Changing the vector - (Aug/05/2014 )

So, I'm still not clear. Did you are did you not see a correct 4 kb band after your PCR?

Yes I did phage 434. One more point guys The primers I am using has 5' phosphate. Do you think this contribute anyway to the low yield?

I can't see why it would but that doesn't mean anything :-P

Now what is the problem this time? I have repeated The PCR step by lowering the annealing temp to 62 degree. 

I can not see any band.

The there cycling condition 

98 30sec

98  10sec

                    35cyc

62   2min

 

72 10min

RNA woman on Wed Oct 1 05:52:59 2014 said:

Now what is the problem this time? I have repeated The PCR step by lowering the annealing temp to 62 degree. 
I can not see any band.
The there cycling condition 
98 30sec
98  10sec
                    35cyc
62   2min
 
72 10min

I'm confused by your cycles here. It may be showing up weird because I'm on my phone but it should look something like this:
98C 30 seconds (initial denaturing)
Followed by 35 cycles of:
98C 10 seconds (denaturing)
62C 10 seconds (annealing)
72C 2 minutes (extension)

Then after those cycles are all done
72C 10 minutes (final extension)

Again though, if you are already getting a visible band using your other conditions, simply doing a TOPO cloning may be the way to go.

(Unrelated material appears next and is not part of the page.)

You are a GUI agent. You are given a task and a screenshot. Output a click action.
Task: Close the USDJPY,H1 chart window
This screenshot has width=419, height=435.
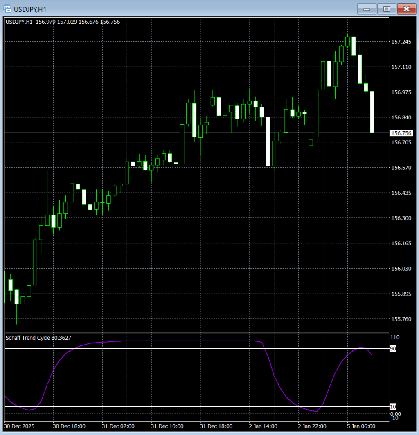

For the Topo cloning. It is written as note to not use 5 phosphates primers for PCR that PCR product synthesised will not ligate. I don't understand why? I will remove the primers with the column and the PCR product it self will not have 5' phosphates. 

Your PCR product will have 5' phosphates if the primers have those phosphates. I was unaware of that issue with TA cloning, since I never use it. You can remove the 5' phosphates with shrimp alkaline phosphatase or antarctic phosphatase. Likely you can directly add 1-2 ul of SAP to your PCR reaction following PCR, without purification. AAP will require adding its buffer, which contains zinc.

I never knew that either. I was just looking it up. You learn something new every day!

Bio-Lab,

I found something here. The primers that you suggested and I used to amplify the gene. have EcorV and NdeI not NheI restriction site.

I found also EGFR has two NdeI sites in the meddle of its sequence. Could you confirm please?